Ultrashort Phase‐Matching Wavelength and Strong Second‐Harmonic Generation in Deep‐UV‐Transparent Oxyfluorides by Covalency Reduction

Abstract

AbstractThe development of urgently‐needed ultraviolet (UV)/deep‐UV nonlinear optical (NLO) materials has been hindered by contradictory requirements of the microstructure, in particular the need for a strong second‐harmonic generation (SHG) response as well as a short phase‐matching (PM) wavelength. We herein employ a “de‐covalency” band gap engineering strategy to adjust the optical linearity and nonlinearity. This has been achieved by assembling two types of transition‐metal (TM) polyhedra ([TaO2F4] and [TaF7]), affording the first tantalum‐based deep‐UV‐transparent NLO materials, A5Ta3OF18 (A = K (KTOF), Rb (RTOF)).

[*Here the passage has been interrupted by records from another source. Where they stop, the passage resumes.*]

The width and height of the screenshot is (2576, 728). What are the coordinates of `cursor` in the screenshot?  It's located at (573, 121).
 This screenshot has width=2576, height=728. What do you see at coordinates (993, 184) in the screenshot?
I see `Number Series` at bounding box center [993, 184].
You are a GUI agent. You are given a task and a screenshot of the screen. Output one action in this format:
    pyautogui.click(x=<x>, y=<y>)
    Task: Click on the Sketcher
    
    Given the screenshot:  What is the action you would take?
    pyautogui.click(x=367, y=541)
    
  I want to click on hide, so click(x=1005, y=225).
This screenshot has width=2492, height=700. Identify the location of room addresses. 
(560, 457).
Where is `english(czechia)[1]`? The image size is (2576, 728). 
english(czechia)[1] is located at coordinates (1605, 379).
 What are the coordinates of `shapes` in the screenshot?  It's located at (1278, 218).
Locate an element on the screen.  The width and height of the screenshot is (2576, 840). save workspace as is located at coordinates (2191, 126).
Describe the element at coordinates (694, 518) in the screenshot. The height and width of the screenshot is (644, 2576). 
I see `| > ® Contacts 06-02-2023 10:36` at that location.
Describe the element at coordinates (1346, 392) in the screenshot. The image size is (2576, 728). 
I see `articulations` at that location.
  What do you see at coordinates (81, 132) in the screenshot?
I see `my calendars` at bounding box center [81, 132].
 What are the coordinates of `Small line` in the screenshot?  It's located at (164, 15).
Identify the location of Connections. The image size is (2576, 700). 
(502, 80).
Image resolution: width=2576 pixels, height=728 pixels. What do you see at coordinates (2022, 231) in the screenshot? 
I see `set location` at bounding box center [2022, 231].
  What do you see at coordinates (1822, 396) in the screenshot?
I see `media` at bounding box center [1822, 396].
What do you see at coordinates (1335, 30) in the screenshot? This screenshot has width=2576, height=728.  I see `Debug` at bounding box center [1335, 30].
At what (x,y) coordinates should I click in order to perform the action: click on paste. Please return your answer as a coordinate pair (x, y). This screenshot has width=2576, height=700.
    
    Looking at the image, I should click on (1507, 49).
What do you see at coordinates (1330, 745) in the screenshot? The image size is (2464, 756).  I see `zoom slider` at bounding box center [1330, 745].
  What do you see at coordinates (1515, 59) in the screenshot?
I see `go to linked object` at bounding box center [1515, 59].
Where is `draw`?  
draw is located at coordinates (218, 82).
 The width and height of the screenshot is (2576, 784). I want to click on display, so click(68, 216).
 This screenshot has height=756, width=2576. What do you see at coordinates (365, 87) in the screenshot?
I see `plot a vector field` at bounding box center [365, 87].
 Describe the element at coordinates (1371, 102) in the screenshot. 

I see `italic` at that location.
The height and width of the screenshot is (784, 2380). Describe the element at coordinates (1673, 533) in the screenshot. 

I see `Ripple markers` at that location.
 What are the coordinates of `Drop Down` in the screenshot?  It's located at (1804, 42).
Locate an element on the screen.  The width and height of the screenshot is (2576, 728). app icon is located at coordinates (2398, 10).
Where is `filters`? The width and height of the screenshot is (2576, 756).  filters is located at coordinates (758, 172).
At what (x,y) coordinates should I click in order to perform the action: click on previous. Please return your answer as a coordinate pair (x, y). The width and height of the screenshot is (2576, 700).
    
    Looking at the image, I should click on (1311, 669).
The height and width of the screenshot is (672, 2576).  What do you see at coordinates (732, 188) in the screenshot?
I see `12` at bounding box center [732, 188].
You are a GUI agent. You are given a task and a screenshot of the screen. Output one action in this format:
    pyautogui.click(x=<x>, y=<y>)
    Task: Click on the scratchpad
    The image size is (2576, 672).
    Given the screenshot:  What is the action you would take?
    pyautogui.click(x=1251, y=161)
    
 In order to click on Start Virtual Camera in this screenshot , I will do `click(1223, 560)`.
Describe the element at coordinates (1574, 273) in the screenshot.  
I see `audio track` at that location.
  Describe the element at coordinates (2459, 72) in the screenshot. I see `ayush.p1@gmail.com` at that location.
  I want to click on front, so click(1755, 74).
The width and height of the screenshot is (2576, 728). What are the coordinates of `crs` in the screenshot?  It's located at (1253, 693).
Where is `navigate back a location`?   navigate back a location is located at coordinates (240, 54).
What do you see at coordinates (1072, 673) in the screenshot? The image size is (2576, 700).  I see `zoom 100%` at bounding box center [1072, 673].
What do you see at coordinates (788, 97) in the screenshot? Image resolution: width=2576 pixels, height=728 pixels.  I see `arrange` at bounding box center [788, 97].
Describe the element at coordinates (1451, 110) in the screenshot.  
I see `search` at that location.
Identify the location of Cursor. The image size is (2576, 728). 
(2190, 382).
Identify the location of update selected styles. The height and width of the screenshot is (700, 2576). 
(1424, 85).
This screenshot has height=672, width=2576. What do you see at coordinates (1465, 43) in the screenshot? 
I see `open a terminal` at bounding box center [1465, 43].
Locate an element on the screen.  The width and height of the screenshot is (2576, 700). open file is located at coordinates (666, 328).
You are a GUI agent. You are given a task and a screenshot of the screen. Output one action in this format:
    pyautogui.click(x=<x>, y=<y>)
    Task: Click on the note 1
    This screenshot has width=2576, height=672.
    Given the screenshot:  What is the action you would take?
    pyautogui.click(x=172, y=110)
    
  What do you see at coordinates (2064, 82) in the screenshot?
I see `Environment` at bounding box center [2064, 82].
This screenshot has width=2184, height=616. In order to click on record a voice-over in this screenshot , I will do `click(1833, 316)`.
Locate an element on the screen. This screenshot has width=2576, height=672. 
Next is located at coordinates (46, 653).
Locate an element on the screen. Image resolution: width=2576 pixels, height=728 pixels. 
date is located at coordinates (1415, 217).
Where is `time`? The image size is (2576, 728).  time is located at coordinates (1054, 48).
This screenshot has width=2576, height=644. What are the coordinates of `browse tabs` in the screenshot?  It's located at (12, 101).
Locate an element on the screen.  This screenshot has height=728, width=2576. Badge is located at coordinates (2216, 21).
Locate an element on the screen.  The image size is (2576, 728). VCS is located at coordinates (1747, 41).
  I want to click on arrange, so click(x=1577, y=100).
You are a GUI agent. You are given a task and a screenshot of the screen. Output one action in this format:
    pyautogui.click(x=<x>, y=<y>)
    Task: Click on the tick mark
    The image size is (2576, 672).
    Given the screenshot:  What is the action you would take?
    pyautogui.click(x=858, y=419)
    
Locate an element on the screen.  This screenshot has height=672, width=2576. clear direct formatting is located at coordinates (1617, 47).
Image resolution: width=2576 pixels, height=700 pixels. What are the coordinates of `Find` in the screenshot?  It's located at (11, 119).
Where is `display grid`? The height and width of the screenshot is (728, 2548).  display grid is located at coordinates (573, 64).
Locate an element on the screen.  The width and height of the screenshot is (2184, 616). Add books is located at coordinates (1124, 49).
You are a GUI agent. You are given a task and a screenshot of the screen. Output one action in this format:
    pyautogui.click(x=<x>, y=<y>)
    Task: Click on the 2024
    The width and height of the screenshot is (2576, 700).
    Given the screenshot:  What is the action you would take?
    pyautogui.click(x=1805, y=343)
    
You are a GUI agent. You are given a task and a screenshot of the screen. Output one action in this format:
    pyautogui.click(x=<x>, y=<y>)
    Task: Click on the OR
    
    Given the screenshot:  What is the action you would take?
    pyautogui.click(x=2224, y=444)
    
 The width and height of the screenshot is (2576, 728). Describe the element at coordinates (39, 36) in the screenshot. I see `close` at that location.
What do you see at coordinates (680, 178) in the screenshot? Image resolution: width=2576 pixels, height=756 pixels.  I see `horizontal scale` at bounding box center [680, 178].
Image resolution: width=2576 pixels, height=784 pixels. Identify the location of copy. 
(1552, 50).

Experimental and theoretical studies reveal that the highly ionic bonds and strong electropositivity of tantalum in the two oxyfluorides induce record short PM wavelengths (238 (KTOF) and 240 (RTOF) nm) for d0‐TM‐centered oxides, in addition to strong SHG responses (2.8 × KH2PO4 (KTOF) and 2.6 × KH2PO4 (RTOF)), and sufficient birefringences (0.092 (KTOF) and 0.085 (RTOF) at 546 nm). These results not only broaden the available strategies for achieving deep‐UV NLO materials by exploiting the currently neglected d0‐TMs, but also push the shortest PM wavelength into the short‐wavelength UV region.